With Eulogio Del Pino in Oman and Delcy who knows where, Mercosur keeps being the source of important tensions, with Brazil’s Foreign Affairs minister stating that an authoritarian regime can’t head that institution and his Argentine counterpart still faithful to the ambivalence denounced by Vivanco from Human Rights Watch this Tuesday. Susana Malcorra says that she hasn’t been pressured by anyone and adds that she’s working for this conflict about the bloc’s presidency to be solved quickly.
The questionable minister Néstor Reverol announced the restructuring of the Bolivarian National Police and the Corps of Scientific, Penal and Criminal Investigations. As a sort of mockery to his words, in Cagua (Aragua state) and Catia, chavista armed groups harassed protesters and journalists, with just as much or even more impunity than the one that left six people dead in a shootout in El Valle, like any other day. But this is solved by surrounding the Bello Monte morgue with a fence, with the government’s absurd notion that, if a journalist doesn’t report on it, it didn’t happen. That’s the same logic behind the PSUV’s decision not to participate in the National Assembly’s Committee charged with choosing to new CNE rectores: if we’re not there, it won’t happen; and if it happens, we can resort to the accusation of contempt and let the TSJ figure it out.
In Cagua, protesters were only retired teachers, while in the Periférico de Catia, they were doctors and relatives of patients, desperate for the health care crisis.
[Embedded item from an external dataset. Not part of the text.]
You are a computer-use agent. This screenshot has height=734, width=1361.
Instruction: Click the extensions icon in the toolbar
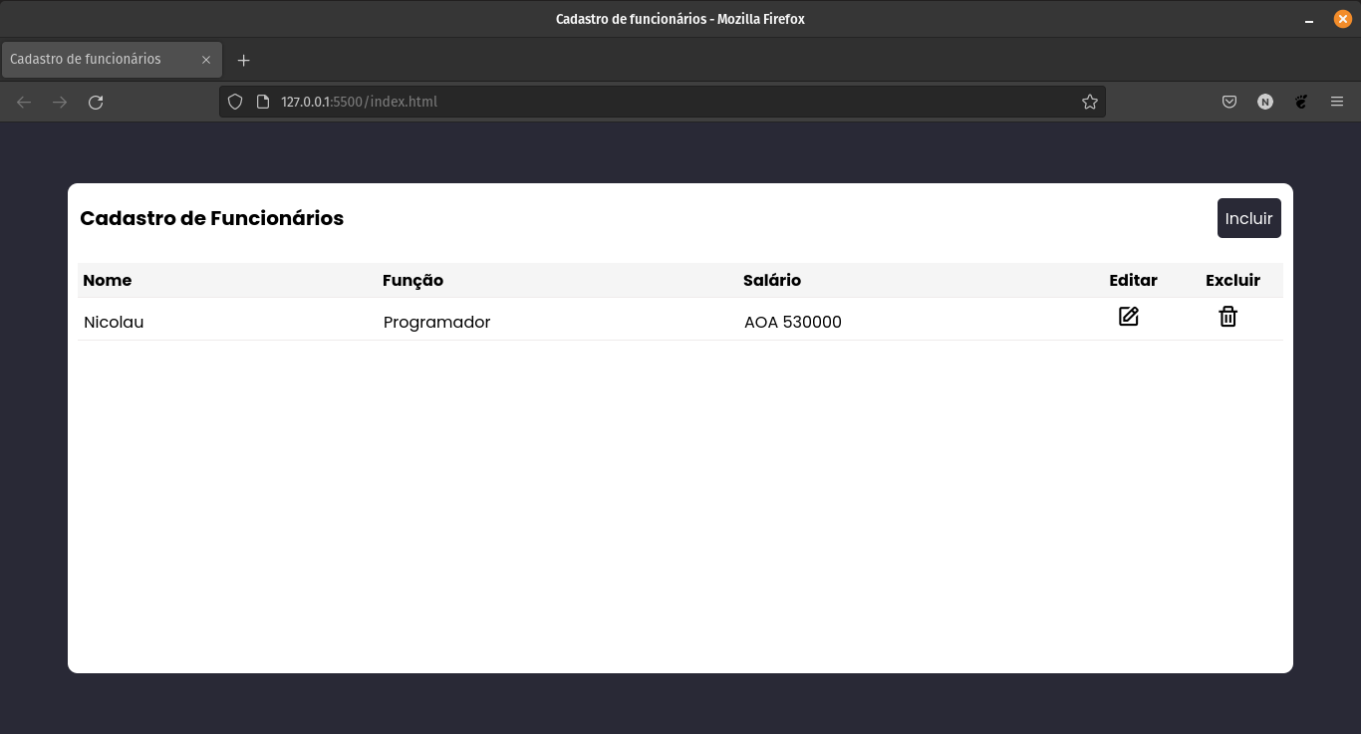[x=1301, y=102]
A crisis that could find some relief in donations, like the one made by Brazilian (and Barcelona) football player Dani Alves, but the government won’t let the medicines he donates for Hepatitis C into the country. While The New York Times reports on malaria’s worrisome spread in Venezuela, experts say that the increase in tuberculosis cases in Maracaibo could be related to malnutrition. Additionally, an important group of NGOs complained about the implications of poor local internet speeds in several areas, from the right to education, to the proper operation of any private or public organization. That’s why the $400,000 spent on the trip to Cuba to celebrate Fidel Castro’s birthday is an insult to any Venezuelan.
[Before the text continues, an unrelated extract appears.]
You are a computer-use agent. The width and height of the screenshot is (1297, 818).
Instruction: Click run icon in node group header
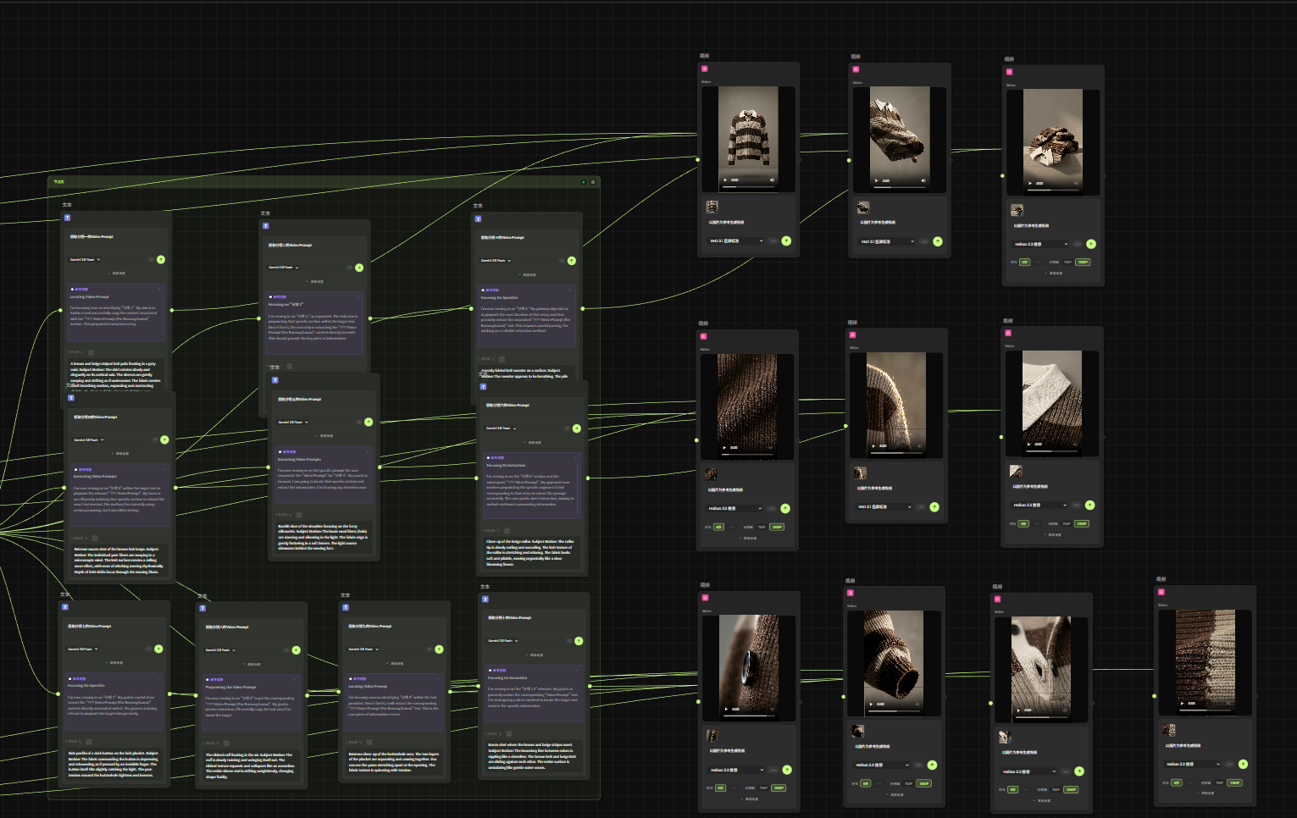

Our everyday depreciation returns, subtle and precise, with the Simadi exchange rate closing at Bs. 646.32 while the black market rules even the price of a sweet bun. The virtuoso maestro Carlos Cruz-Diez celebrated his 93rd anniversary this Wednesday, one of the greatest of op art and cinetism, now sadly related to our diaspora, to that floor in Maiquetía that so many have photographed as a parting ritual.
Truly, there are days to forego the briefing, but discipline is what it is.